Many countries are experiencing new waves of infections – and while many high-income countries and some upper-middle-income countries have implemented widespread vaccinations, put more robust testing systems in place, and made treatments increasingly available – many low- and lower-middle-income countries are struggling to access these vital tools due to a lack of funds and supplies. Investing in the ACT-Accelerator to make tools available to everyone, everywhere, will benefit all countries through a more globally inclusive and coordinated response.
While four variants of concern currently dominate the epidemiology, there are fears that new, and possibly more dangerous, variants of concern may emerge.

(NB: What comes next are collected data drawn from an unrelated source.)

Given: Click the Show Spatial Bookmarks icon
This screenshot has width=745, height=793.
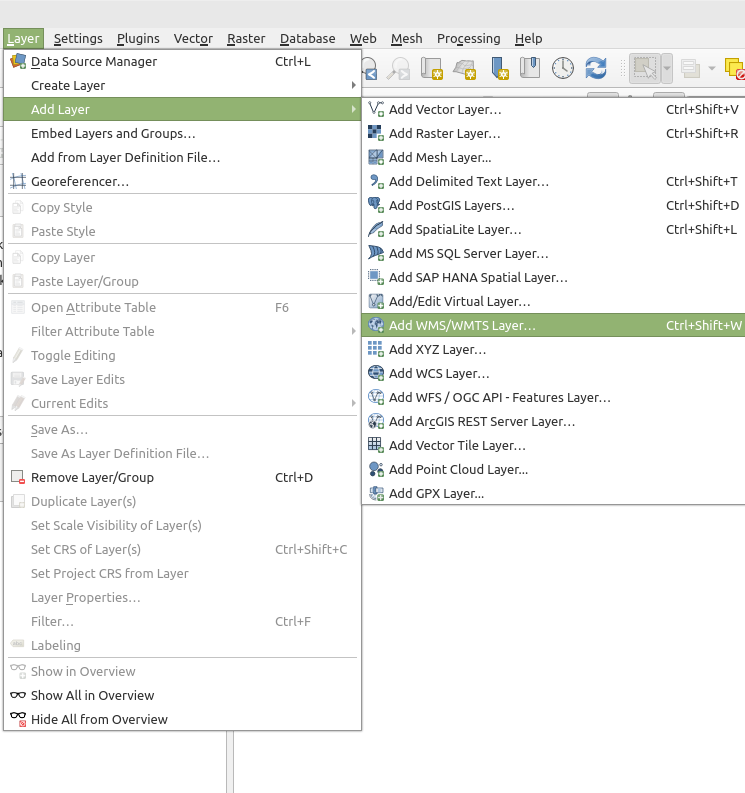Looking at the screenshot, I should point(530,68).
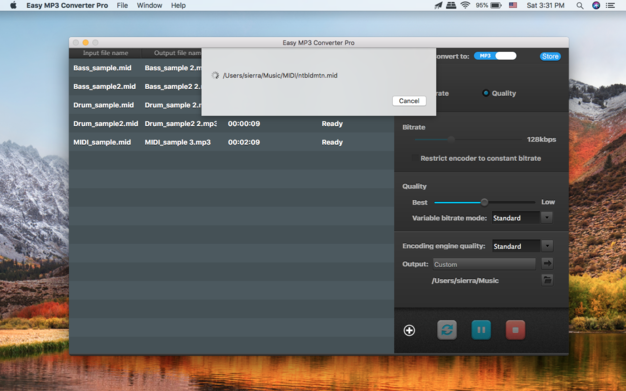Open Siri from the menu bar
This screenshot has height=391, width=626.
596,6
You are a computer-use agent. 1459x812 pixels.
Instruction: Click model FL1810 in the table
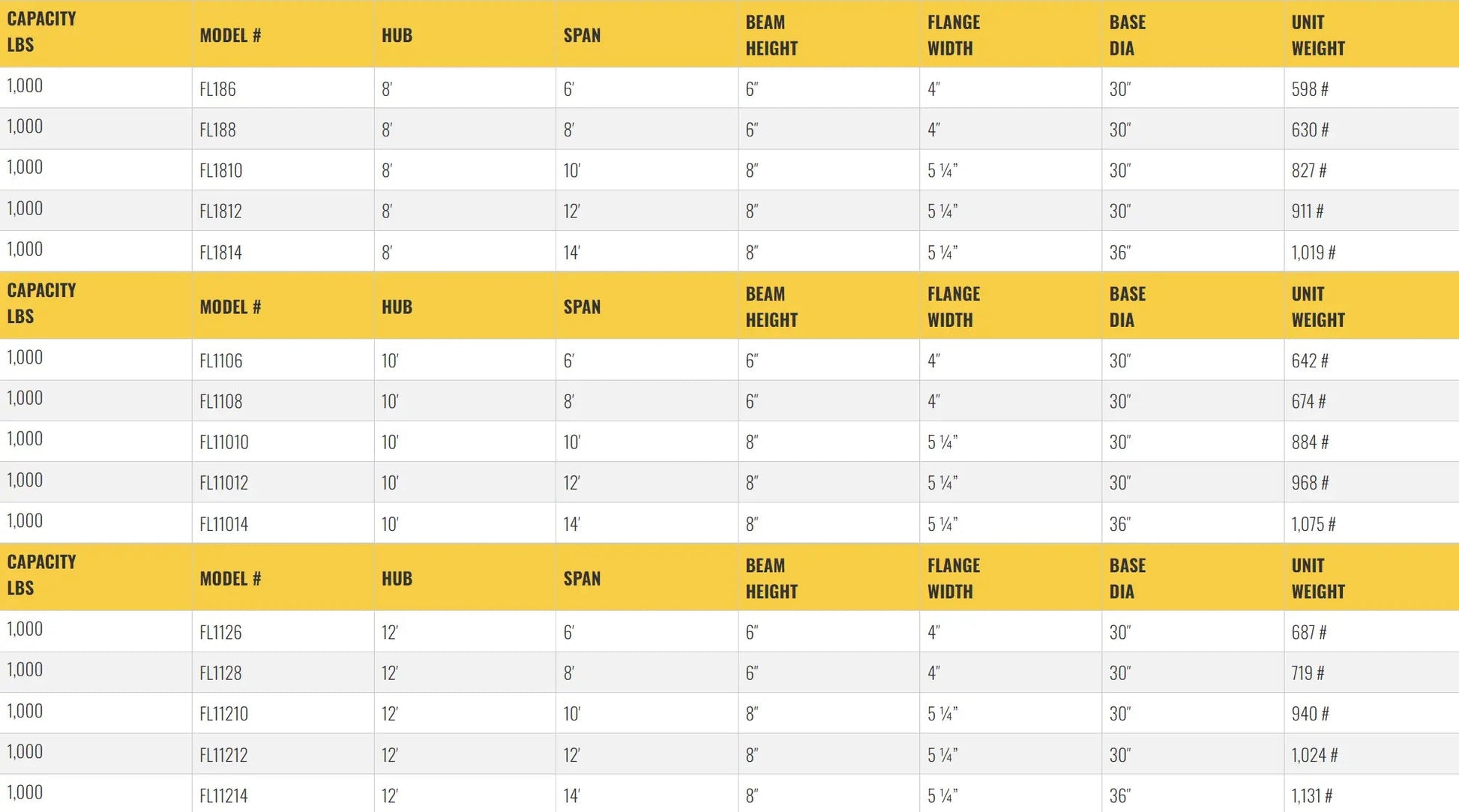click(x=220, y=171)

With hard-won gains of the last three months at risk, the ACT-Accelerator has mounted a US$ 7.7 billion appeal, the Rapid ACT-Accelerator Delta Response (RADAR), to urgently:
- Scale up testing: US$2.4 billion to put all low- and lower-middle-income countries on track towards a ten-fold increase in COVID-19 testing and ensure all countries get up to satisfactory testing levels. This will significantly enhance local and global understanding of the changing disease epidemiology and emerging variants of concern, inform the appropriate application of public health and social measures and break chains of transmission.

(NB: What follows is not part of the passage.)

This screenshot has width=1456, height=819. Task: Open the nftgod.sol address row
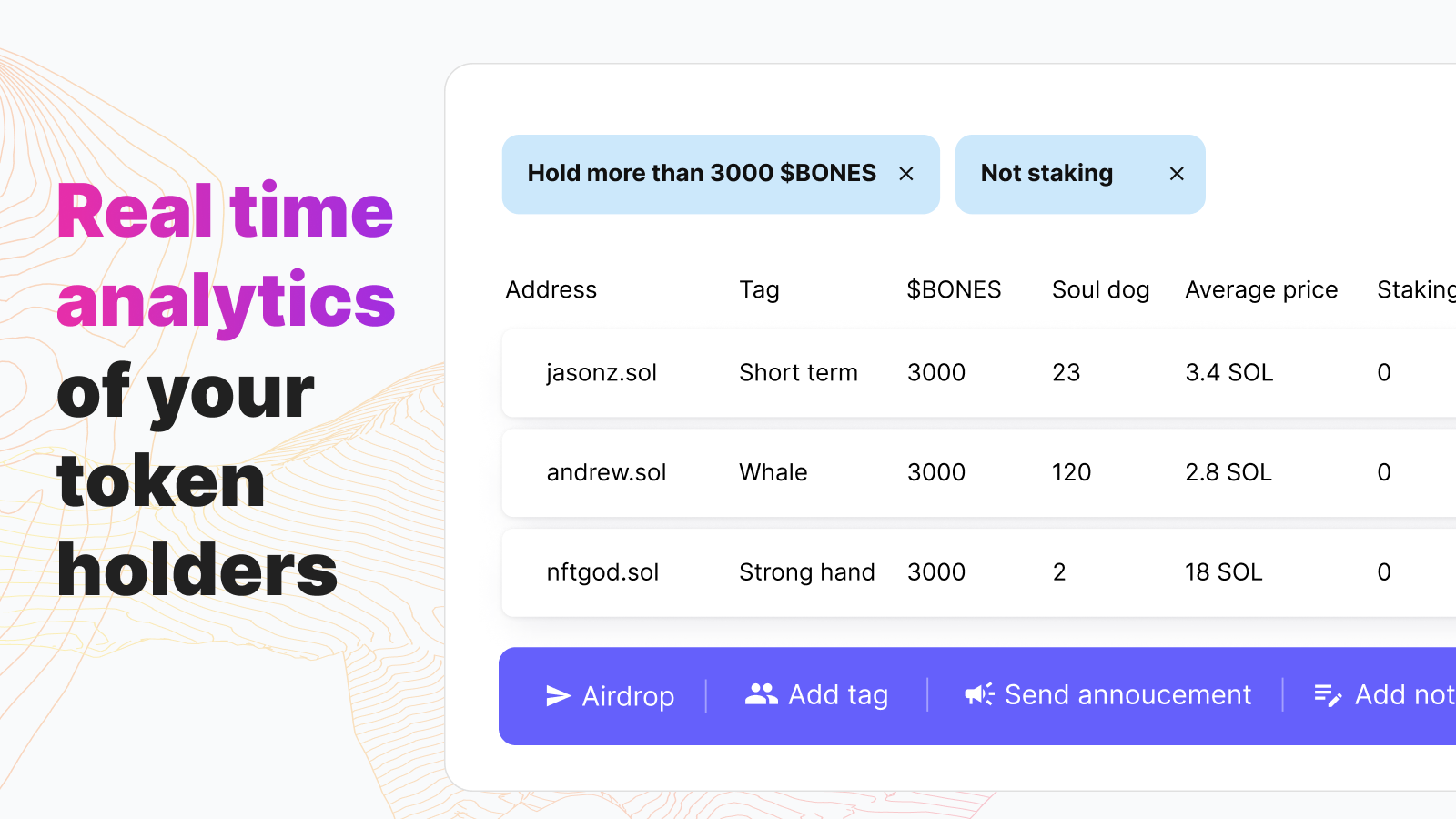tap(602, 572)
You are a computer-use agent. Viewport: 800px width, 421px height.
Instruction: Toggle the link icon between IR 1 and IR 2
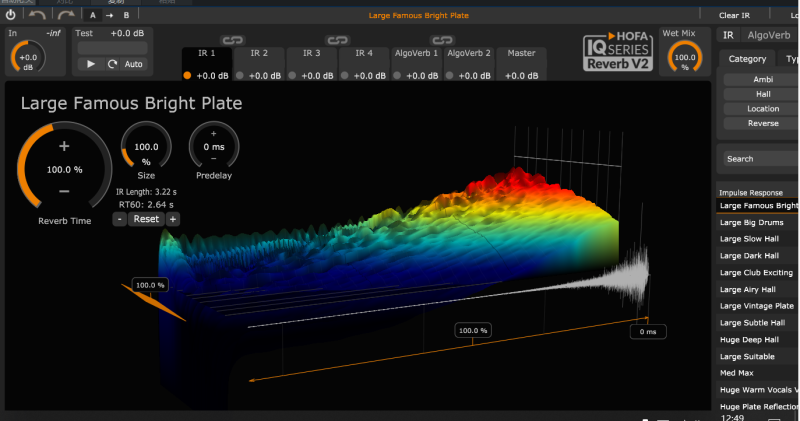point(232,40)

- Maintain R&D efforts to stay ahead of the virus: US$ 1 billion for ongoing R&D, enable further market shaping and manufacturing, technical assistance and demand generation to ensure that tests, treatments and vaccines remain effective against the Delta variant and other emerging variants, and that they are accessible and affordable where they are needed.

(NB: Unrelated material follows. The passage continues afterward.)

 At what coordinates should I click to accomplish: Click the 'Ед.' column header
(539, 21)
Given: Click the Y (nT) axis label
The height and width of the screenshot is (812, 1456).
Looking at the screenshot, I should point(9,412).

- Address acute oxygen needs to save lives: US$ 1.2 billion to rapidly address acute oxygen needs to treat the seriously ill and control the exponential death surges caused by the Delta variant.
- Rollout of tools: US$ 1.4 billion to help countries identify and address key bottlenecks for the effective deployment and use of all COVID-19 tools. As supply of COVID-19 vaccines ramps up in the coming months, flexible funding will be essential to help fill on-the-ground delivery gaps.
- Protect frontline healthcare workers: US$ 1.7 billion to provide two million essential healthcare workers with enough basic PPE to keep them safe while they care for the sick, prevent the collapse of health systems where the health workforce is already understaffed and overstretched, and prevent further spread of COVID-19.
In addition to the US$ 7.7 billion appeal, there is an opportunity to reserve the supply of vaccines through exercising options in the fourth quarter of 2021 for 760 million doses of vaccine to be available in mid-2022 beyond the fully subsidized doses that COVAX will deliver up to the end of Q1 2022. Commitments to reserve these vaccine options in the last quarter of the year for delivery in the middle of 2022 can be made to Gavi/COVAX, as part of the ACT-A network of agencies.
The ACT-Accelerator recently published its Q2 2021 Update Report, which provides an overview of the progress made in bringing life-saving COVID-19 tools to countries around the world, and highlights the efforts made to ensure health systems are able to receive and fully optimize the use of COVID-19 countermeasures, during the April-to-June 2021 period. It shows how investments made to the ACT-Accelerator have driven results and impact in the fight against COVID-19.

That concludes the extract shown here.